The point is that all this Magical Italy is being left to rot and ruin. Grand opera house budgets have been slashed. Library personnel who retire are not replaced, so that the number of librarians drops, and even rare books disappear from shelves. The latest depressing shock news: reporter Carlo Alberto Bucci of La Repubblica informs us that cultural maintenance funds have been cut back to the point that, as of August 1, archaeologists, architects and art historians “cannot utilize their own automobiles to travel to excavations and sites scattered throughout the territory” which they are supposedly controlling because travel reimbursements have been cancelled to cut costs and to avoid possible liability actions. In a way, this is good; as archaeologist Salvatore Settis reminds us, the average age of ministry functionaries is now 56 so perhaps it is best if the old dears give up driving.

However, as a result, the 6,000 archaeological sites in the area of Rome alone can no longer be checked by trained Culture Ministry supervisors. The sense of this is that no one with archaeological expertise will be tending the store.

In Rome, one way around the financial crunch—a result of the government’s slashing of the culture budget—is being promoted by Mayor Gianni Alemanno, who favors raising ticket prices for entry to museums, the Colisseum and all Roman archaeological sites, plus applying a tourism tax of perhaps E. 3 as of January 1, 2011.

One could feel pity for the struggling Italian culture administration, save for the fact that the current Minister, Sandro Bondi, seems singularly indifferent to what is going on in his bailiwick, given that he is also responsible for the beleaguered Berlusconi party organization.
Curiously, in certain areas money seems to be no object.
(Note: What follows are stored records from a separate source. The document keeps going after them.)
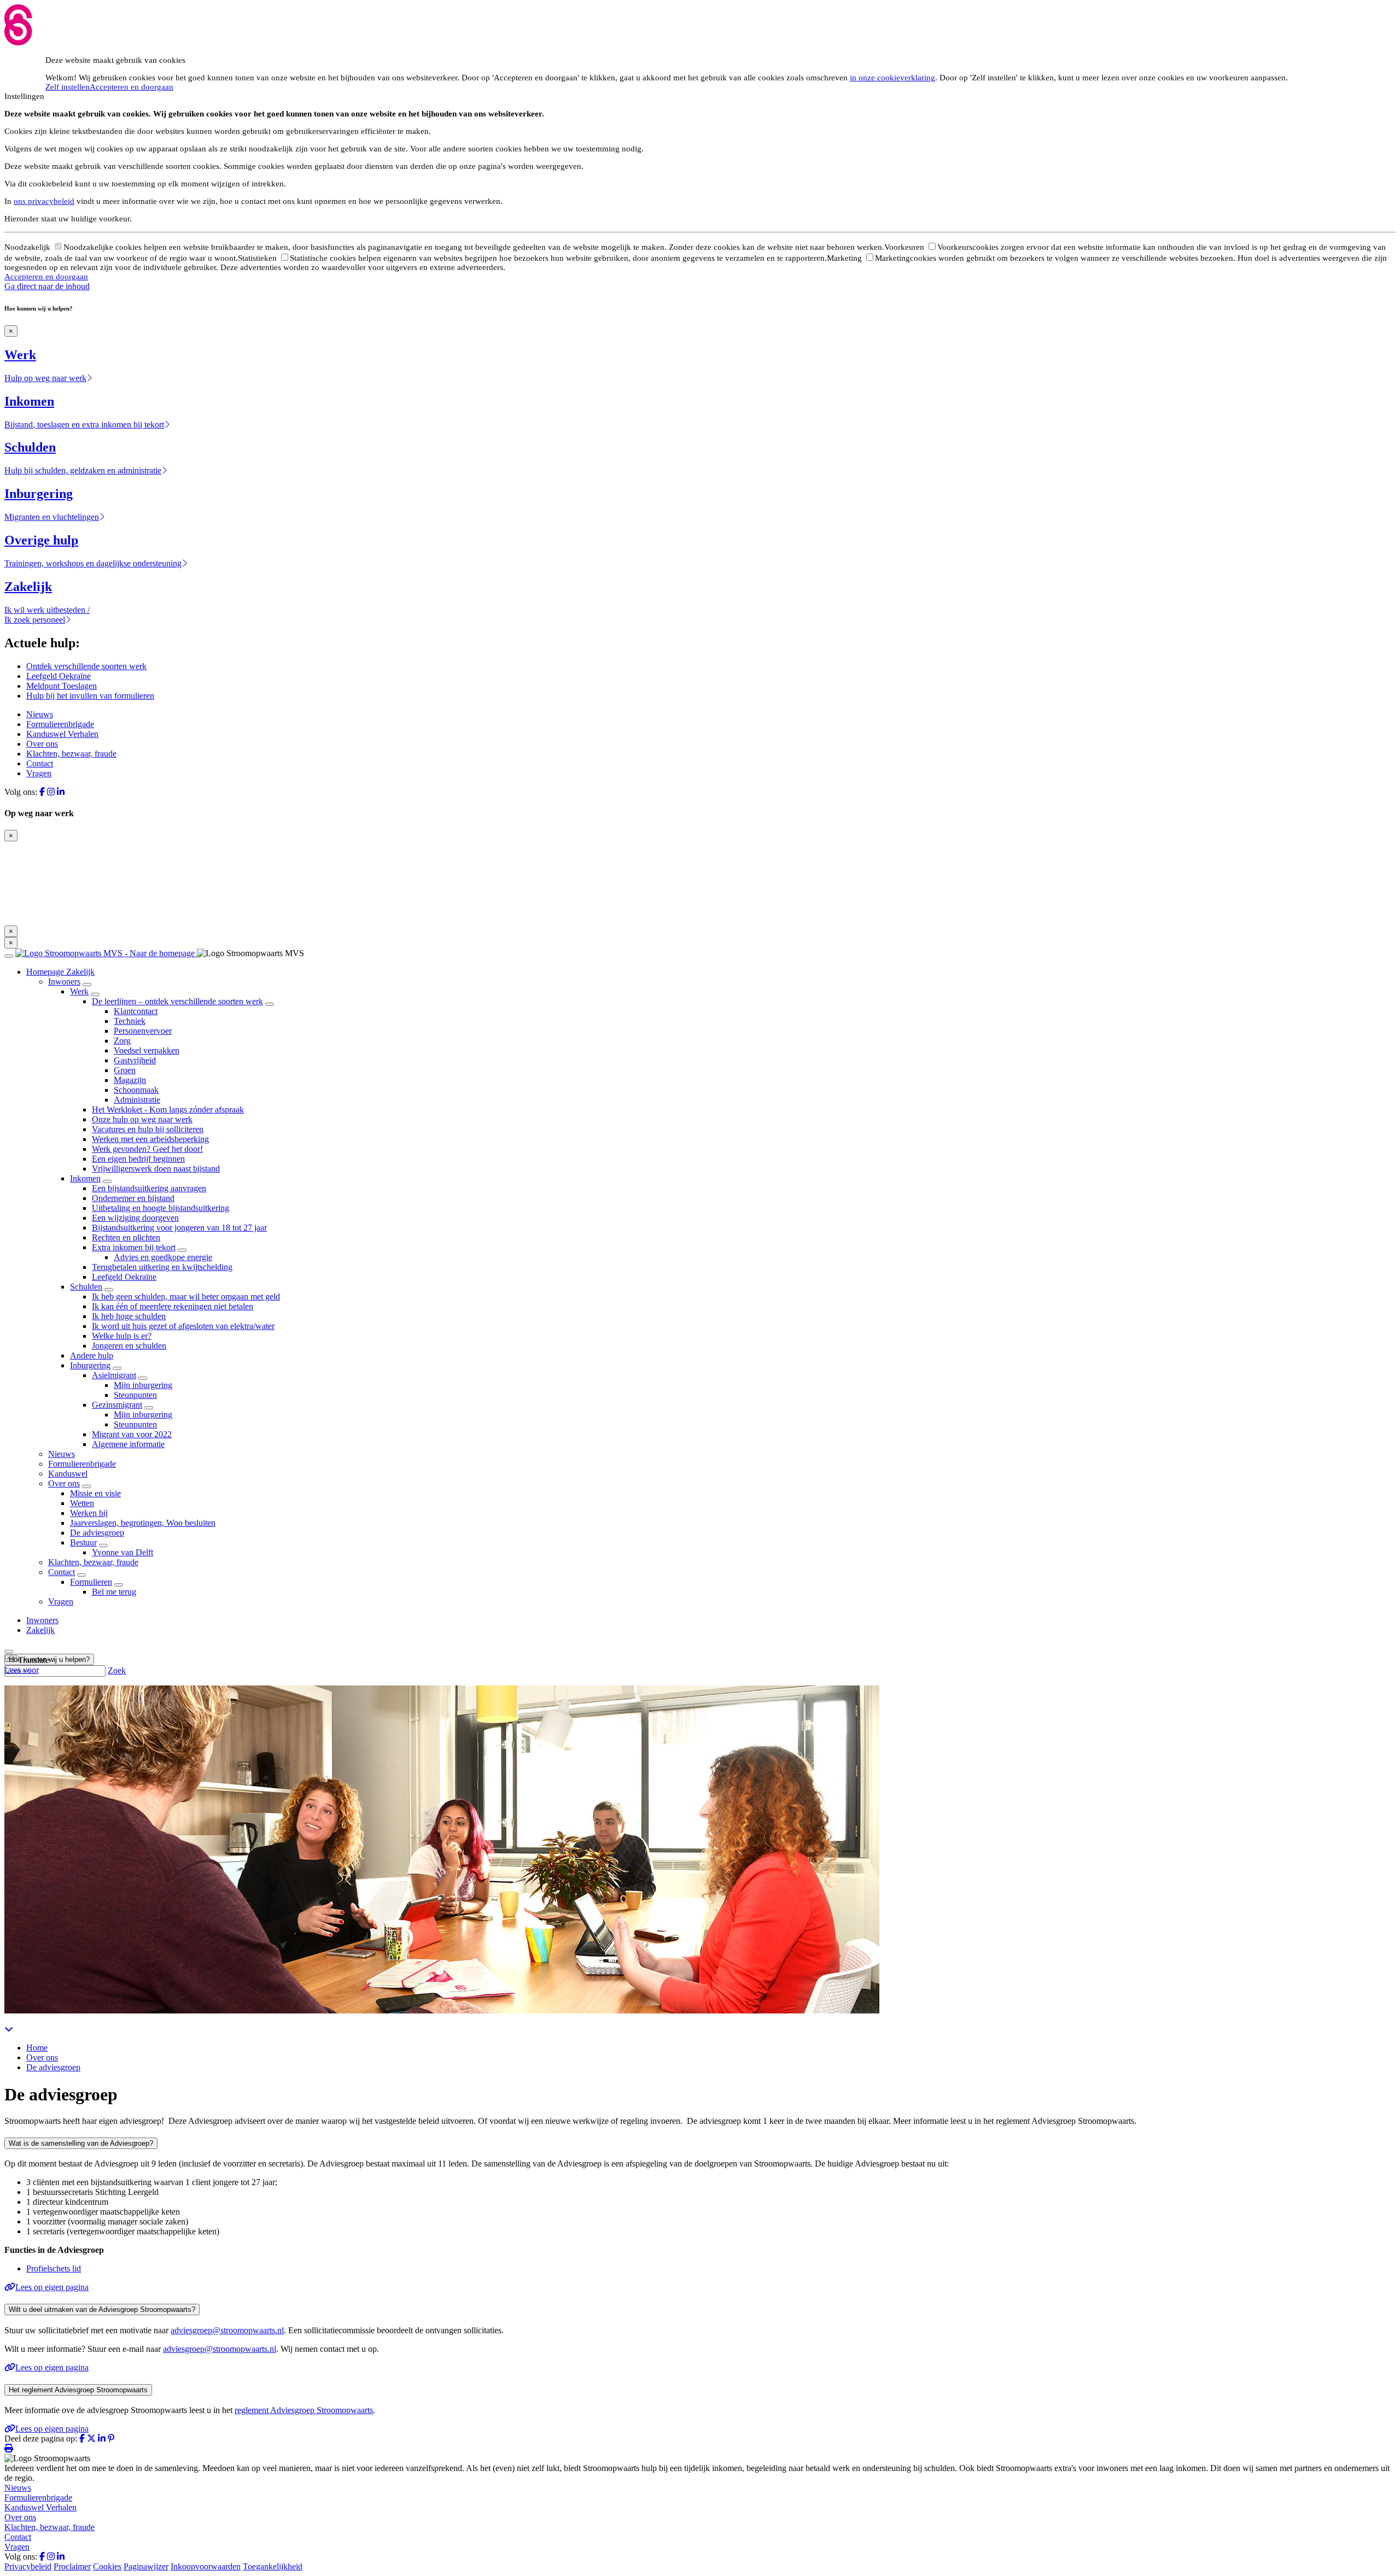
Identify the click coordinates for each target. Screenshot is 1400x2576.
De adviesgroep (97, 1532)
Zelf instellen (67, 87)
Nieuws (39, 714)
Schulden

At Pompeii, brand new and expensive-looking metal gates have been put into place to keep people out of the closed-off buildings and houses. These gates, and there are hundreds, are archaeology in their own way as examples of 1970s bad taste.  

Finally, a worrying new ISTAT figure shows a 5% drop in productivity over 2007-09 in Italy. By comparison, France and Germany have boosted productivity (worker output in units) by 5-10% during the same period. An old Italian hand wrote me yesterday: "Italy used to be funny, but now it's a bad joke." I can't go that far, but it is painful to watch a nation, in dire need of the structural transformation that will bring it into the post-industrial world and the knowledge economy, sabotage its prime selling points--not only the vast cultural heritage, but also the universities, arts academies, schools, and landscapes as well. Oliviero Toscani, with Prof. Settis as advisor, is assembling a gallery of Italian horrors, which documents in photographs the destruction of the landscape.  (For details of how to contribute your own photos, go to:

So maybe Kimmelman’s question could be rewritten as: “Is Italy believing too much in magic, at the expense of common sense?”  Beloved Italy, it is time to stop shooting yourself in the foot, not to mention shooting off the mouth about “magic.” Time to come back down to earth, and to reality. Time to protect your unique, marvelous heritage, rather than leave it to rack and ruin, plunderers and pollution.